RUMSFELD: ... You mentioned there was a tough decision. I don't think it was a tough decision. We've seen a lot of instances where presidents over the years have -- have had to make decisions like that.Exactly so. FDR and Eisenhower deciding to invade Europe on D-Day was a tough decision. Truman deciding to drop the A-bomb was a tough decision. Kennedy in the Cuban Missile Crisis -- arguably a tough decision. Nixon bombing Cambodia -- a tough decision. Reagan deciding to face down the Soviets in the 1980s -- lots of tough decisions.

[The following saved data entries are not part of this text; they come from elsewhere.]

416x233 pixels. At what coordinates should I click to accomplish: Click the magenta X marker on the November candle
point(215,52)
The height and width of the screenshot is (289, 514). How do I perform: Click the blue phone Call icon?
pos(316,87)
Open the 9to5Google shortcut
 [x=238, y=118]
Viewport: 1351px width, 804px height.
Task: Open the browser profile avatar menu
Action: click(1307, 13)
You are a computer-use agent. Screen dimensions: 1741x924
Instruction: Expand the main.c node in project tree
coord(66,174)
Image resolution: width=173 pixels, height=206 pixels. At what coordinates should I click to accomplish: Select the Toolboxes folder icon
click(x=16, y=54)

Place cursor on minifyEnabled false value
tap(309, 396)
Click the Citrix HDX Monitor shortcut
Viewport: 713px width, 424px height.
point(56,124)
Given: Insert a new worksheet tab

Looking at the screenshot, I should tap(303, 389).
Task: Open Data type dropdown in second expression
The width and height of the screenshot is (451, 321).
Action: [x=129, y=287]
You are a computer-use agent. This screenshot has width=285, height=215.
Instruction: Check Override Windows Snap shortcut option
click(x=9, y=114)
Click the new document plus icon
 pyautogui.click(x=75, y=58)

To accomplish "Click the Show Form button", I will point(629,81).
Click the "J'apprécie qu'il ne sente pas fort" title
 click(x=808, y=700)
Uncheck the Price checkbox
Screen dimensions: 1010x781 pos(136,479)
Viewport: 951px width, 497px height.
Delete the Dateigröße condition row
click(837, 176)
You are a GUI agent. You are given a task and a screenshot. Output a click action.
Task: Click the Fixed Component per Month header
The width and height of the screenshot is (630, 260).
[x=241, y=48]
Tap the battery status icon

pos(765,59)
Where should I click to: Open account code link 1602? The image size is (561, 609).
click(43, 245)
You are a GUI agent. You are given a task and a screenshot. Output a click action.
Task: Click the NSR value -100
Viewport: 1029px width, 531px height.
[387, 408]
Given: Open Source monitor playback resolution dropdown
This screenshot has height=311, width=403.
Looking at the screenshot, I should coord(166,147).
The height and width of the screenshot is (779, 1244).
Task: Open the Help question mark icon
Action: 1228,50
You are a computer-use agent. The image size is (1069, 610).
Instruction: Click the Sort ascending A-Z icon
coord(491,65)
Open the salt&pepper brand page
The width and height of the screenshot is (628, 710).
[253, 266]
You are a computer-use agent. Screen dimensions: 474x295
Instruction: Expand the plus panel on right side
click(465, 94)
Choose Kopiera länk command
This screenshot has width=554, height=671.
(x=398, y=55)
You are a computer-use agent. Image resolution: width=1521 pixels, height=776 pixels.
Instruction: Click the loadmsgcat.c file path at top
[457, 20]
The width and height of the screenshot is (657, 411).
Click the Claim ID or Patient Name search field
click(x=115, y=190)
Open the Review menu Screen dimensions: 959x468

I think after spending that amount of time, that number of years and that much money -- we increased the special operations forces by about 50 percent. We increased their budget. We increased their equipment. And they develop these skill sets and improve the intelligence capability of our country.
And finally, when all that comes together, to not make that decision, it seemed to me, would just be dumbfounding. I can't imagine any president not making that decision. That's not to say it wasn't a huge accomplishment. It was.
VAN SUSTEREN: But not a -- but in your mind, not a tough decision.
RUMSFELD: No. Not at all.
Heck, George W. Bush first going into Afghanistan weeks after 9/11, and then into Iraq, and then ordering the surge in Iraq when the war looked lost... those were all touch decisions.
A tough decision is one where horrible consequences for the nation ensue if you get it wrong (the Cuban Missile Crisis). A tough decision is one you take when the politically expedient thing is to do nothing (the surge in Iraq).
Giving the order to go after bin Laden just wasn't that tough. Know how I know it wasn't that tough? Because almost anyone who isn't an American-hating pacifist would have done the same thing.